Up ahead, early in his marathon phase, a factor named Tom Warren jogged past Waikiki Beach and down the middle of Kalakaua Avenue, serenely singing the Southern Cal fight song. If he won the contest, Warren planned to purchase a $600 wooden lion. He is amused by such artifacts. His tavern has a mock smokestack and a ship painted on the side of the building.
Warren's typical garb is shorts and T shirt. Once in France he noticed that people were whispering. He asked his Parisian girl friend why. "They think you're vulgar," she sniffed. The athlete had been walking to the Seine River in his bathing suit and goggles for a swim. As he ran through downtown Honolulu, dodging in and out of traffic, his back burnished red, no one paid him any heed.
About five miles into the marathon Warren knew that Dunbar had passed Lemaire and Emberson but was trailing by almost 30 minutes. The other threat, Haller, was another 30 minutes behind that because of his disastrous swim. Warren was reminded of a friend who for a year told the story of Warren winning a 15-mile lake race. "And he never broke stroke!" the man would say. Now as he plodded dumbly into the wind, Warren knew that the young men behind him could not catch up. "Don't break stroke," he thought over and over.
Life's tailings have significance for Tom Warren, who cherishes what most people throw away. Occasionally he will run from San Diego to Tijuana, Mexico. Then when someone asks how far he ran that day, he can shrug and say, "To Tijuana." People are impressed. "You need the incentive," he says.
Basically, he is deformed. When he tires, he grows silent, his right leg splays out and his head tilts toward his right shoulder. At 22 months he fell and broke his leg. It itched. Three times he broke off the cast by smashing it against a wall. Finally it was reinforced with steel. The leg healed crookedly. Most times, you cannot tell, but when he is fatigued his body leans grotesquely. Good runners blanch when he passes them, as if to say, "If I can't beat that, I quit."
Watching fatigue overtake the leader, onlookers were sure that he was finally unraveling. Johnny Faerber, a local marathoner, jumped in to run with Warren, offering counsel in the soothing tones of a man comforting a sick animal. With about 10 miles to go, Faerber whispered to a spectator, "I don't think he's going to make it." Four miles behind, Dunbar's handlers were goading their charge with this message: Warren is cracking up. Keep going. Keep going.
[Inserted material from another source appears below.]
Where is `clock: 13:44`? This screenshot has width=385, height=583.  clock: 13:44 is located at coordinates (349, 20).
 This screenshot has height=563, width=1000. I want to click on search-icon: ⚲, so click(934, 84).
Faerber had no way of knowing that the splay-footed runner laboring beside him did not have a high pain threshold, but simply no threshold at all. Warren listened impassively to Faerber's advice. He had decided to win the Iron Man contest, and so he slogged on, measuring his stride against a series of dotted highway markers. The pain in his leg was a reverberating drum. All day long he had eaten only an orange and a roll. He would go the distance.
Suddenly, Gordon Haller loomed up ahead in the distance. Warren's route had doubled back on itself toward Honolulu and the finish line in Kapiolani Park. Almost nine miles behind the leader, Haller had stopped to take a drink. His handlers surrounded him. Warren speeded up significantly, his stride lengthened and his head was held upright. Upon seeing him, Haller was incredulous at the apparent absence of pain. He was getting a competitor's view of Warren's face for the first time in nine hours.
Examining the race leader's composed features, Haller felt as if he had been shot. In the next hour Dunbar came to feel the same way. In his final Iron Man contest he would be a loser.
Ahead a triumphant Tom Warren was approaching the finish line with renewed vigor. A light rain fell, and his pickup crew sprinted with him, along with a group of laughing teen-agers. He completed the marathon in 3:51. About 20 people were waiting at the finish. It had taken him 11 hours, 15 minutes and 56 seconds to become the Iron Man, a day's work for a lifetime reward. The scene was reminiscent of The Rime of the Ancient Mariner when the character Life-in-Death shouts, "The game is done! I've won. I've won!" For every time Warren wins, he is cursed to try again. That is why he cried as a young boy by the family swimming pool. With thirst unslaked, this albatross around his neck, he sails on and on.